Ogólnie rzec biorąc film jest świetny, z resztą jak całą saga, lecz mimo to jest to najsłabsza
część oryginalnej trylogii. Hm... jeśli miałbym wystawić ocenę to byłaby to... 8/10
"Spotkanie Luka z Obi-Wanem, ok, ale czemu Obi-Wan "nie
pamiętał, aby miał robota"? Przecież w epizodach I-II to on był właścicielem R2D2" - To jest właśnie efekt tego, że te trylogie zostały nakręcone w odwrotnej kolejności.

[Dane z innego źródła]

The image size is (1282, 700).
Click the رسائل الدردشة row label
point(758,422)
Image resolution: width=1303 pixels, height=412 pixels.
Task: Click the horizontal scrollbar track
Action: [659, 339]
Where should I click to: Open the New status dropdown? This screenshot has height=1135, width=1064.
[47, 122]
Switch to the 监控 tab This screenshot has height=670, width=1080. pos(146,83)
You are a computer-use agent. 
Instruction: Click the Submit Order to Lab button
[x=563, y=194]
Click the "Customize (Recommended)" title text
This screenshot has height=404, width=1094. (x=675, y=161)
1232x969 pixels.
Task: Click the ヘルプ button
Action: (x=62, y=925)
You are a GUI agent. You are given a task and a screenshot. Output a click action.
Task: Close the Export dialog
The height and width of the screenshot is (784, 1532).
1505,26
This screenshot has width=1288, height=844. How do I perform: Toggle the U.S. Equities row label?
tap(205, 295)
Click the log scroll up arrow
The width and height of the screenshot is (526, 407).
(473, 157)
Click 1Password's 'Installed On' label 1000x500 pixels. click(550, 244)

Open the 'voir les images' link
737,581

Można próbować wytłumaczyć to tym, że Obi wan nie chciał Luke'owi mówić o tym wszystkim co stało się z Anakinem i dlatego powiedział, że nie miał robota.
"Jedyne co mi się nie podobało to ta cała walka Obi-Wana z Vaderem. " - Jednak trochę latek upłynęło od premiery :-) Nie mieli wtedy animacji komputerowej... Ale jak patrzę na niektóre współczesne filmy, pełne nienaturalnych efektów specjalnych to nawet nie żałuję...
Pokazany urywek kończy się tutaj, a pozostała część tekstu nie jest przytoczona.